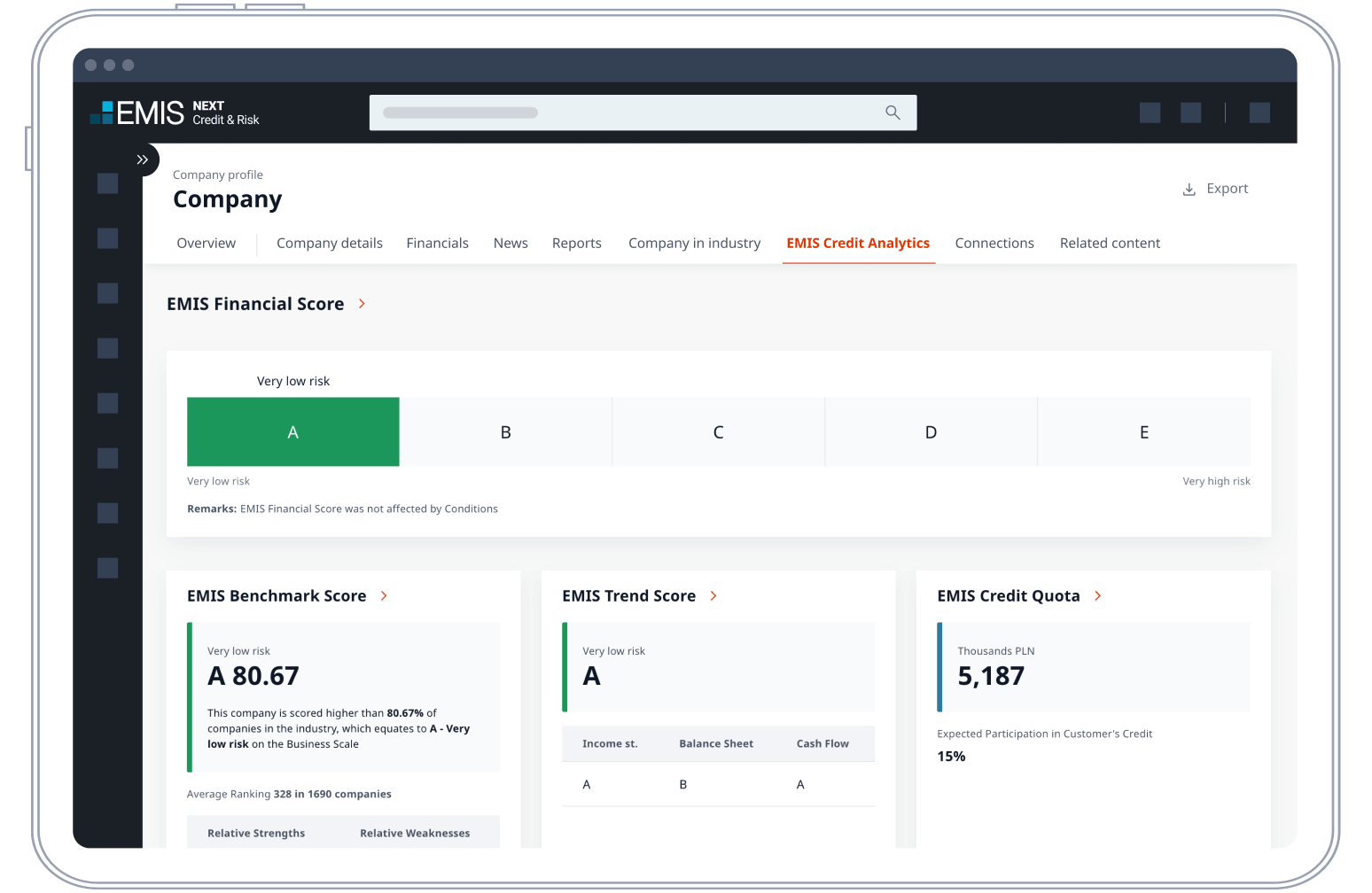Switch to the Financials tab
This screenshot has height=893, width=1372.
pos(437,244)
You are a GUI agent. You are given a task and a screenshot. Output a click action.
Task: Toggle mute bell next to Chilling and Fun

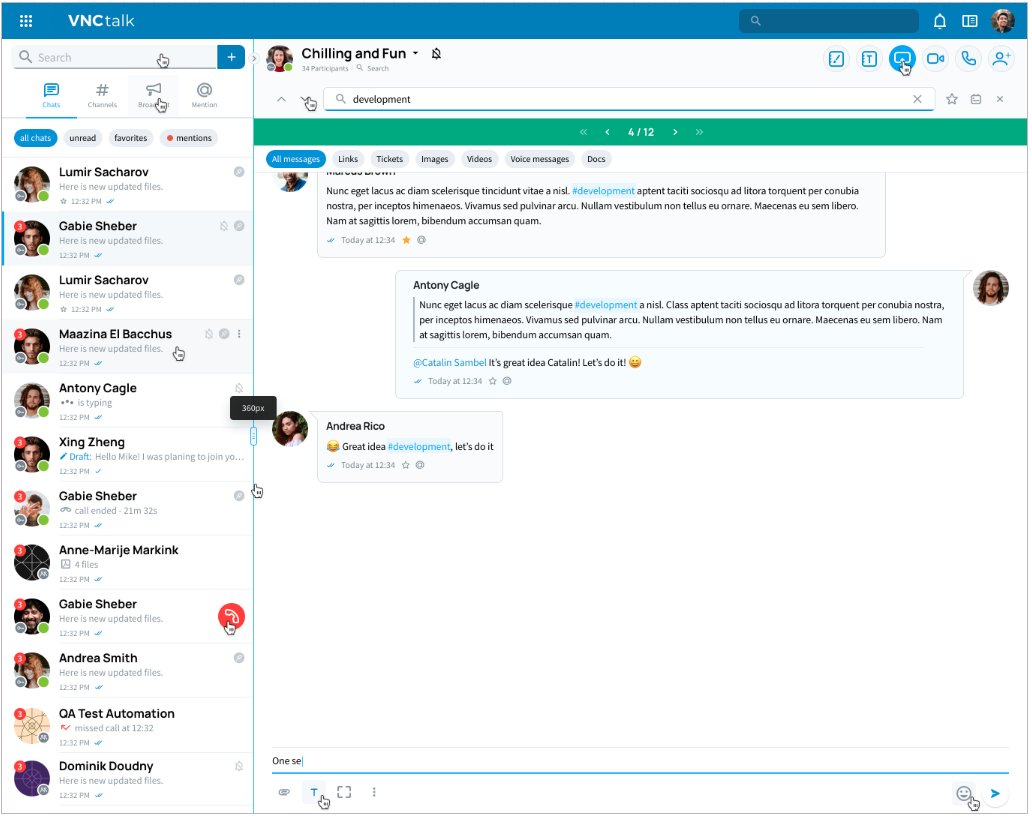coord(436,54)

+ + +

### What is being asked
Give again, word for word, the lines from the one containing "You are a GUI" through the last line of the entries, with pictures omitted and nothing added.

### Your response
You are a GUI agent. You are given a task and a screenshot. Output a click action.
Task: Toggle mute bell next to Chilling and Fun

coord(436,54)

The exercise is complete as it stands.